EXTRAIT.
┌──
Nous sommes dans l’été 83, à peine la trentaine, je suis au top de ma forme, je travaillais pour une minoterie Grenobloise et je livrai la farine chez les boulangers de la région Rhône Alpes, seul à bord de mon vieux camion Berliet, un métier difficile et pénible et mes heures n’étaient pas comptées.
Donc, chaque semaine, je devais effectuer des livraisons dans le massif de l’Oisans, pour ce faire, il me fallait emprunter la route qui mène aux stations des Deux alpes, ainsi que celles des Htes Alpes en passant par le col du Lautaret. Tandis que le camion chargé peiné à avancer , je pouvais apercevoir sur ma gauche en montant, la Romanche encaissée au fond du ravin. Cette rivière ou plutôt ce torrent, qui prend sa source à Villar d’Arène dans les Htes Alpes, passe par la Grave, jusqu’à la retenue du Chambon et se jette dans la vallée, en passant par Bourg-d’Oisans, Vizille, Champs/Drac pour retrouver son confluent le Drac.
└──
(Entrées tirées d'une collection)
┌──
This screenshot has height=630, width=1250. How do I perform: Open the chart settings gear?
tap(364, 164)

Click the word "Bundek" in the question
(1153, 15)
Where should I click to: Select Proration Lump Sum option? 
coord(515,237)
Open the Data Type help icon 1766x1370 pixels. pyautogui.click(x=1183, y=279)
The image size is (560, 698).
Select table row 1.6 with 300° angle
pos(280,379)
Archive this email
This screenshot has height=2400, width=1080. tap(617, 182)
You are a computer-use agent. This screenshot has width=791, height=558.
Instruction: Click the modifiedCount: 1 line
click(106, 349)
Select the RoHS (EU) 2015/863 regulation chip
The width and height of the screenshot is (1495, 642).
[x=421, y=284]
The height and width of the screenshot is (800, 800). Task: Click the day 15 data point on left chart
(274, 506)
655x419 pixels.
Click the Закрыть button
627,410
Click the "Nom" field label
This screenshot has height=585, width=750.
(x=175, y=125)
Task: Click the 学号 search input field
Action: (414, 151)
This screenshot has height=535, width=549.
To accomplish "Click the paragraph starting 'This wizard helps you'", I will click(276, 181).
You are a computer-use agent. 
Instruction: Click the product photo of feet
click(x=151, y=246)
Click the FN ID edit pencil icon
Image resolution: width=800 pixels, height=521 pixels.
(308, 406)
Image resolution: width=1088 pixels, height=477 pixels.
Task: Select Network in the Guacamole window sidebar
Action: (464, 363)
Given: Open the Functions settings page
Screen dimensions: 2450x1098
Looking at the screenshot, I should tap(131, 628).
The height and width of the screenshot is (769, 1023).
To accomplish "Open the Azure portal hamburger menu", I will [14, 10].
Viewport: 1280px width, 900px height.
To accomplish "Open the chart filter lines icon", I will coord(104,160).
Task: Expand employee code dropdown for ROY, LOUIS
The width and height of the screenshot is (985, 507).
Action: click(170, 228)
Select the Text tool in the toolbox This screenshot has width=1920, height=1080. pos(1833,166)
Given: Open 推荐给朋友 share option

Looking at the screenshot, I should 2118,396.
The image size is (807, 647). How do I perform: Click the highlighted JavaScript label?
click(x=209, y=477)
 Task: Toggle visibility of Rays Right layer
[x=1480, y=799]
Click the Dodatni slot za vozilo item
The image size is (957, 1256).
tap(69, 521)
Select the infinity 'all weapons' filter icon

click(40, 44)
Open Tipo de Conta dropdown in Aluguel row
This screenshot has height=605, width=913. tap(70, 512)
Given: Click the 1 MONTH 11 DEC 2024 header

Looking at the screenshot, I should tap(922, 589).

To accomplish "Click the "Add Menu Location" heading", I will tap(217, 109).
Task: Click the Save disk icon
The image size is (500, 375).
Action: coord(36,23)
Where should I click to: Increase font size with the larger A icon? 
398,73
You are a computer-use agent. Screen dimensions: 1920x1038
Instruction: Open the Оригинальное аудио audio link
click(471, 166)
└──
TRAVAIL À FAIRE.
**1.** Répondez à ces questions sur le récit des livraisons de farine :
(a) Quel camion est conduit pour les livraisons ?
(b) Où la Romanche prend-elle sa source ?
(c) Quelle rivière la Romanche retrouve-t-elle à son confluent ?
**2.** Reprenez le récit des livraisons de farine après sa dernière phrase et poursuivez-le.

RÉPONSES.
**1.**
(a) Un vieux camion Berliet.
(b) À Villar d'Arène, dans les Hautes-Alpes.
(c) Le Drac.

**2.**
Je m’étais donc promis qu’un jour, je viendrais pêcher ce torrent encaissé et enfin ce fût fait cet été de 1983.
Je me souviens être parti tôt de la maison, sans personne pour m’accompagner, je tenais à découvrir ce torrent, sans le partager avec quelqu’un d’autre, une forme d’égoïsme mais pardonnable pour mon jeune âge.
Afin d’éviter les rushs des vacanciers et surtout des nombreux cyclistes empruntant cette route vers les hauts sommets des Alpes. Vous savez, ceux que l’on croise tout au long de la saison estivale, la plupart sont des aficionados du tour de France, désireux de gravir l’alpe d’Huez et ses 21 lacets.
J’arrive sur mon lieu de destination, le Freiney d’Oisans, il est 6h00 du matin. Cette petite fraicheur du matin, me dresse un frisson sur tout le corps, accompagné du chant des oiseaux, qui égaye mes oreilles.
Je sors mon thermos du sac, puis je me sers un café et j’engloutis deux chocolatines encore toutes chaudes, que je venais d’acheter chez un client à Bourg-d’Oisans. Une fois ce petit déjeuner effectué, me voici fin prêt pour une partie de pêche qui risque d’être épique. Je dis ça, parce que voyant ces gros blocs au-dessous, j’ai le sentiment que je vais devoir faire pas mal de gymnastique, je n’ai donc nul besoin d’aller en salle de sport, la nature m’offre tout ce qu’il faut pour me maintenir en forme.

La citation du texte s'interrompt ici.